[OpenAFS] OS X Lion: multiple Kerberos realms ?
Gabriel L. Somlo
gsomlo@gmail.com
Wed, 18 Jul 2012 12:06:24 -0400
Hi,
I have the same username in two different Kerberos realms. One realm
authenticates the OpenAFS cell I am trying to use. The other realm
authenticats a Samba server from which I'm also trying to map shares.
Without loss of generality, I could be attempting to use AFS home
directories in two separate cells backed by separate kerberos realms,
in which I happen to have the same user name.

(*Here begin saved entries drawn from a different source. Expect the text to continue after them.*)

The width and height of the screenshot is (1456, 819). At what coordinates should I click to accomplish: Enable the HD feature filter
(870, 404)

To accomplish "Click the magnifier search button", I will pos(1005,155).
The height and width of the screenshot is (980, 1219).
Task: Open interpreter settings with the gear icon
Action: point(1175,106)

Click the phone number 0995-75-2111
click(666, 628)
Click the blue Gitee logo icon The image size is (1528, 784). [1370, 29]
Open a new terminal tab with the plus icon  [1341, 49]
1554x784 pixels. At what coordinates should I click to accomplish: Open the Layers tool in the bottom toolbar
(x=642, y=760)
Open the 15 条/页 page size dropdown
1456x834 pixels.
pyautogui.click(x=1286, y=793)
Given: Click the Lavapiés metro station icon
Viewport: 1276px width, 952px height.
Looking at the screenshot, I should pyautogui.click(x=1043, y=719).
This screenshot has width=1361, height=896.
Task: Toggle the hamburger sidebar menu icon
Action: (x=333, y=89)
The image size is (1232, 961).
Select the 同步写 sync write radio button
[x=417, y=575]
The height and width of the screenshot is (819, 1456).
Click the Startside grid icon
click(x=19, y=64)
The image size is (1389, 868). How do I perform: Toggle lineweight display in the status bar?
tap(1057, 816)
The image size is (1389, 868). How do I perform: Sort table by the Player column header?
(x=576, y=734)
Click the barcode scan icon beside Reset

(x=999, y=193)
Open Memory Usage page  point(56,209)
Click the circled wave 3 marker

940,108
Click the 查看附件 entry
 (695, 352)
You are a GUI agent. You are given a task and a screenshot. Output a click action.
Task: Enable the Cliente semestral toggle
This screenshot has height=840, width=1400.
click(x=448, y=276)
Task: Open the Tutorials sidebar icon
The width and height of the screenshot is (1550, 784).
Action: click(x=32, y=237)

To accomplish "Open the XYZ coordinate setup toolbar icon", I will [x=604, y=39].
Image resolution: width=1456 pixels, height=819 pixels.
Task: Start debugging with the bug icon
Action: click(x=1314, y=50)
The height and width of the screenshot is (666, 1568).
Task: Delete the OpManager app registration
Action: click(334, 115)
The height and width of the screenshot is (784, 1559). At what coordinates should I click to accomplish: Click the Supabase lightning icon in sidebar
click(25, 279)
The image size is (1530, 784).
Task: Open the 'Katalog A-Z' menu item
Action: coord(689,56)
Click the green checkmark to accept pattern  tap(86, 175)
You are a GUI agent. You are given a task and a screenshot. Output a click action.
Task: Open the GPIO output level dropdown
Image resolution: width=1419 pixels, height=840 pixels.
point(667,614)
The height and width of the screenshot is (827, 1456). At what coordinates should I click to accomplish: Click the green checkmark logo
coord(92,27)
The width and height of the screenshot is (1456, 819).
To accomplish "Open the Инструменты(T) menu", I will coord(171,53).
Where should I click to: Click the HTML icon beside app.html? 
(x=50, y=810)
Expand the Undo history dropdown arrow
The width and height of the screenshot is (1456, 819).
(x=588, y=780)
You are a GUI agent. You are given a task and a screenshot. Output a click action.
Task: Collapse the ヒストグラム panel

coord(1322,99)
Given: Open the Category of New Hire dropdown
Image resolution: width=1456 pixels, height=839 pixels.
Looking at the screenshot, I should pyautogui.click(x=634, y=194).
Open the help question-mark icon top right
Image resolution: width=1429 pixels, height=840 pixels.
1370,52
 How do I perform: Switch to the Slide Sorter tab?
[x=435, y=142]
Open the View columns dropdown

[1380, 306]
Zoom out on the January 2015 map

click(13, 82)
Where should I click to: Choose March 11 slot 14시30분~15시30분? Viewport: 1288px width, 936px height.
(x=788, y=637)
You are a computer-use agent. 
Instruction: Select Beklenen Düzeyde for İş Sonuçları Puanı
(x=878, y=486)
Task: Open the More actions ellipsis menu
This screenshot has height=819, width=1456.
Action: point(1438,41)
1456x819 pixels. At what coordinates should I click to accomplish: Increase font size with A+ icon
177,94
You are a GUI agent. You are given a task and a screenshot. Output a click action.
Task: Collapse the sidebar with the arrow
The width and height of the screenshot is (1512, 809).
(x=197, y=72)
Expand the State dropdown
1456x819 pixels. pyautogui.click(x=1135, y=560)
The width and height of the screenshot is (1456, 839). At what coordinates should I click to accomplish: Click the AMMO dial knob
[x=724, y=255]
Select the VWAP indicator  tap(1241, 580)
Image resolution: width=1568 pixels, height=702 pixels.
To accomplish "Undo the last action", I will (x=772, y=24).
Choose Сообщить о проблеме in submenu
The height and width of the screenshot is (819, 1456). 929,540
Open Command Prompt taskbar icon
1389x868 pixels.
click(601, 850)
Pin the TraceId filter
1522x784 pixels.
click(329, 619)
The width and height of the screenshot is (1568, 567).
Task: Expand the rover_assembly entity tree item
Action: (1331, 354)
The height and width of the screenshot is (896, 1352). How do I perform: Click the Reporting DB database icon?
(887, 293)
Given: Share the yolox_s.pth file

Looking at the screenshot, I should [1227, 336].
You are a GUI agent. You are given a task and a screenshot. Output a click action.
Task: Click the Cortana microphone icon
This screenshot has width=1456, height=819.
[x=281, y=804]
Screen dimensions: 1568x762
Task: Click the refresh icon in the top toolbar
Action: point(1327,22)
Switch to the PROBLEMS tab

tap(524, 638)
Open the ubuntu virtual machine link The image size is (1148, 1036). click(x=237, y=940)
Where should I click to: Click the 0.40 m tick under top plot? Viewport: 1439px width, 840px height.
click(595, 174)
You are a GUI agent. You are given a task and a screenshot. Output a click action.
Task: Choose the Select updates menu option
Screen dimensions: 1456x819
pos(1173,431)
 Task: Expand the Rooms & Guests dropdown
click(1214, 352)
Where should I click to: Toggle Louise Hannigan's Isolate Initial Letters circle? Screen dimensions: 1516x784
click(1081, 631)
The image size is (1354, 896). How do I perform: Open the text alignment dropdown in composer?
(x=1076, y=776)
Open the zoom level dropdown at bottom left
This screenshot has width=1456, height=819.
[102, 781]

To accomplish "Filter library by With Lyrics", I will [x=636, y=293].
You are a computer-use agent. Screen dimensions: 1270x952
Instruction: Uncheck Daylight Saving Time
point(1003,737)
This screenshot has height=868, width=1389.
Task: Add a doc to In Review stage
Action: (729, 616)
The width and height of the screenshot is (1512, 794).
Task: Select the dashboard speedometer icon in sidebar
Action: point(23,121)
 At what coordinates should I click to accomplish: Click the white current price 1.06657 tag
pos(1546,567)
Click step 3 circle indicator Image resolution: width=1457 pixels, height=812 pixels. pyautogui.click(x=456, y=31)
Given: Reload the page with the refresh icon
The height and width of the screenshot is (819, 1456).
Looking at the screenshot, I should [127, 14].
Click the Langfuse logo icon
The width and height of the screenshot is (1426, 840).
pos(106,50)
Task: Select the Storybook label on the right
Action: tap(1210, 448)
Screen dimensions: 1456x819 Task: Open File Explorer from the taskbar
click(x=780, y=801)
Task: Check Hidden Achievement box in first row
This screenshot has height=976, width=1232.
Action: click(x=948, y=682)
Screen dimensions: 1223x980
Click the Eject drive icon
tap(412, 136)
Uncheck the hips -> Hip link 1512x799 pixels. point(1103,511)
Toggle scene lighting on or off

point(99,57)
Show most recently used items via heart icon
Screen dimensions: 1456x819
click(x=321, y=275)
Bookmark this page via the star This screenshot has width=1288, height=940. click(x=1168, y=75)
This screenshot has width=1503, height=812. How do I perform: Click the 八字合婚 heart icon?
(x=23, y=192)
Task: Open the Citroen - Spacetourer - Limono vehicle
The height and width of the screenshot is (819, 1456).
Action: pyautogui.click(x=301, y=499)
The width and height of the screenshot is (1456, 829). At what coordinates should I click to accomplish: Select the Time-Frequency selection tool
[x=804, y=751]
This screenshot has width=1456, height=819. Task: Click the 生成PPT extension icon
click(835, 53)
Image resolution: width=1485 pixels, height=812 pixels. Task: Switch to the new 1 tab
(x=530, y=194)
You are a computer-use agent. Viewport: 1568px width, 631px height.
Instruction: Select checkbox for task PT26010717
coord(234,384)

I managed to automatically acquire Kerberos tickets on login to Lion,
using this method:
Start /System/Library/CoreServices/Directory Utility;
Pick the "Directory Editor" tab
Under "users", find the appropriate user account
Under "AuthenticationAuthority", add a line:
;Kerberosv5;;user@REALM1.EXAMPLE.COM;REALM1.EXAMPLE.COM
This gets me tickets for user@REALM1; but if I add two lines, one for
each of user@REALM1 and user@REALM2, I only get tickets for the first
listed realm, and not for the second one (both work if they're either
first or the only one listed).
Any OSX/Lion experts out there who know how to force acquisition of
Kerb tickets from more than one realm upon login ?
Thanks,
--Gabriel